Le travail vu d’Europe : 18 % des travailleurs de l’Union européenne affirment qu’un programme informatique suit leur activité de manière extensive ou partielle
La déferlante du numérique dans la vie professionnelle franchit une nouvelle étape avec l’intelligence artificielle (IA) générative et les programmes informatiques : des algorithmes qui suivent, contrôlent et évaluent l’activité des travailleurs. Ce sont justement ces deux aspects quel’étude 2024 d’Eurofound entreprend d’explorer.
L’IA générative a beau susciter des débats passionnés sur la manière dont elle va révolutionner le monde du travail, son usage demeure très limité : seulement 12 % des actifs de l’Union européenne affirment l’utiliser au moins occasionnellement dans un cadre professionnel, constate Eurofound.

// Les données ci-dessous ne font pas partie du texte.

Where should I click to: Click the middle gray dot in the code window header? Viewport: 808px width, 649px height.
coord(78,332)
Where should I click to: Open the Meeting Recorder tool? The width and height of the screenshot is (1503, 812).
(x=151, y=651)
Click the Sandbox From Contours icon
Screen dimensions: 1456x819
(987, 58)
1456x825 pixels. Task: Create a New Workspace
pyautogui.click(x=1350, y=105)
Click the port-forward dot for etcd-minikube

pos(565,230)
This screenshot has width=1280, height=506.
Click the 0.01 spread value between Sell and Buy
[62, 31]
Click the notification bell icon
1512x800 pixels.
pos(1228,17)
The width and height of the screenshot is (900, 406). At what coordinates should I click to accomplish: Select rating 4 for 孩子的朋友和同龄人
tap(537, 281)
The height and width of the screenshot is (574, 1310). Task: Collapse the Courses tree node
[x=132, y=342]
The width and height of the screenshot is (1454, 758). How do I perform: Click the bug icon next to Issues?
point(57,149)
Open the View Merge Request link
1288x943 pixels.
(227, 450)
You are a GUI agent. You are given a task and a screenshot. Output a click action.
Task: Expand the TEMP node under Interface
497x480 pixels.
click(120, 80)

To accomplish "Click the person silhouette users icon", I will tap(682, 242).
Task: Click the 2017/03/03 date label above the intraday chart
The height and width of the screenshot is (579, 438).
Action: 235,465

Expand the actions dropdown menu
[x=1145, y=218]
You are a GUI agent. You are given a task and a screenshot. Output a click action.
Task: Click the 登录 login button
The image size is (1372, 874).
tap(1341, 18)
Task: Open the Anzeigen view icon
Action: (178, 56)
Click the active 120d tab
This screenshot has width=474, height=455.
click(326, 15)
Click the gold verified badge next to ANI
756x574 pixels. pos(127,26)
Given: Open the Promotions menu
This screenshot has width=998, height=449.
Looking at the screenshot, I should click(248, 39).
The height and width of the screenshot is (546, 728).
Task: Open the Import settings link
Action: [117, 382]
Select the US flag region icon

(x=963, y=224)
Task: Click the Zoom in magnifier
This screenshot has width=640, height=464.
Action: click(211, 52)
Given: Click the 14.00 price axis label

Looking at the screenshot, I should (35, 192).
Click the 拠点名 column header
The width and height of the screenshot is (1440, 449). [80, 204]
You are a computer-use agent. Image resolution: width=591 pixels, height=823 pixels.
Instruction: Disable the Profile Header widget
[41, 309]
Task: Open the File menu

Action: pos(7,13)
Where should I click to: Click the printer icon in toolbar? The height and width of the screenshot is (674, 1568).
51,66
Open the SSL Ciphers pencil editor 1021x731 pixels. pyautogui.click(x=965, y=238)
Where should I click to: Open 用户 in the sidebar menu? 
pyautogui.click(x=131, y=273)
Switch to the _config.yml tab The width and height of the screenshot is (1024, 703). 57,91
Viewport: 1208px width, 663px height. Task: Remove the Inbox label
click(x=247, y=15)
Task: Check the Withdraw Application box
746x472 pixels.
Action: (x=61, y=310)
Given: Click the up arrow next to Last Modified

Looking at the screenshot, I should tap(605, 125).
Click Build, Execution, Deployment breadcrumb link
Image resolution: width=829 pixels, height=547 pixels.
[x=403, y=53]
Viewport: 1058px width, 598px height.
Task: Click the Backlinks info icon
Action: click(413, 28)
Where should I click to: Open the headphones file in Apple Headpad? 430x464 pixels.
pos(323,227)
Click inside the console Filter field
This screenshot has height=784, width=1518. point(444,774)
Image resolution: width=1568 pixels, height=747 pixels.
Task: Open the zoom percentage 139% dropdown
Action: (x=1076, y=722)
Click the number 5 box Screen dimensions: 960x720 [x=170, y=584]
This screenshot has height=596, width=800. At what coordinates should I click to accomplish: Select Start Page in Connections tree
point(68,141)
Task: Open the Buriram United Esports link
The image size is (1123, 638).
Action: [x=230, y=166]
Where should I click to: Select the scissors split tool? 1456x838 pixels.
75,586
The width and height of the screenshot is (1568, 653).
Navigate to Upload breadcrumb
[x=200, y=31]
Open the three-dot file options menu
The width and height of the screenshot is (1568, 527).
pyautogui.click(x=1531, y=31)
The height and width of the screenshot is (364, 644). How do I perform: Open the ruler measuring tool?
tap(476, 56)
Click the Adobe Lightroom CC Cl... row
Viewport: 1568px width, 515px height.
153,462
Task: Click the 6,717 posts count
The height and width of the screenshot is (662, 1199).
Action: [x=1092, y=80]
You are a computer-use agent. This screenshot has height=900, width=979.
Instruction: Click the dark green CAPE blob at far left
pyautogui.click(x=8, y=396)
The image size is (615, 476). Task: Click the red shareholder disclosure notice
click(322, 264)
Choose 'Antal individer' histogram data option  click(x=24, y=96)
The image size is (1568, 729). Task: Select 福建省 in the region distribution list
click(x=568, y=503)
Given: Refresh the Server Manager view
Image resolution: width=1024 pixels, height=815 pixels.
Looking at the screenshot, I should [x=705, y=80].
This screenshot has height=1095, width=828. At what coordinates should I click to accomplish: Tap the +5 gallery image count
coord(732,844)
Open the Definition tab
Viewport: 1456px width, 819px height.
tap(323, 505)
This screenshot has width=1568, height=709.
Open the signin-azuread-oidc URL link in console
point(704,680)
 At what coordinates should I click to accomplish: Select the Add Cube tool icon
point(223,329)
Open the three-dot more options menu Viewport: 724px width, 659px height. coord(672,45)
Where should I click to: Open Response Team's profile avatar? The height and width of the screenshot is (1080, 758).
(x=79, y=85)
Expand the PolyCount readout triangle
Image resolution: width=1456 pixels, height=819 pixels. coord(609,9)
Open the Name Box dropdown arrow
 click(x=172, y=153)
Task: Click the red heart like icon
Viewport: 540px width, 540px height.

Mais ce chiffre pourrait être minoré, explique le sociologue du travail Arnaud Mias, de l’université Paris-Dauphine : en effet, selon une étude conjointe de l’Institut national de recherche en sciences et technologies du numérique (Inria) et de la direction générale du travail (DGT), « l’écrasante majorité des usages professionnels de l’IA relèverait en France du “Shadow AI”, à savoir un usage clandestin d’un outil non validé par la direction ». Il est possible qu’une partie des répondants, et pas seulement en France, omettent donc de signaler cet usage.
De larges disparités
Quoi qu’il en soit, de larges disparités émergent entre pays, dessinant une nouvelle forme de fracture numérique : au moins 20 % des travailleurs en Suède, en Belgique, aux Pays-Bas, au Danemark et jusqu’à 25 % au Luxembourg y recourent, mais le taux d’utilisation tombe à moins de 6 % en Grèce, en Italie, au Portugal et en Roumanie.
Avec 9 % d’utilisateurs, la France occupe une position intermédiaire, loin derrière l’Allemagne (18 %) à laquelle elle se plaît à se comparer. Cette hiérarchie renvoie notamment au poids respectif, dans ces différents pays, des secteurs et métiers du tertiaire fortement utilisateurs d’IA (recherche, finance, droit, numérique…), avance Arnaud Mias.
Eurofound constate en outre un recours variable par âge et par genre. Par rapport aux précédentes vagues de l’enquête, où les jeunes actifs adoptaient plus vite les innovations que leurs aînés, le score des 16-29 ans (15 %) est équivalent à celui des 30-54 ans, mais les 55-64 ans décrochent, avec seulement 9 % d’usagers.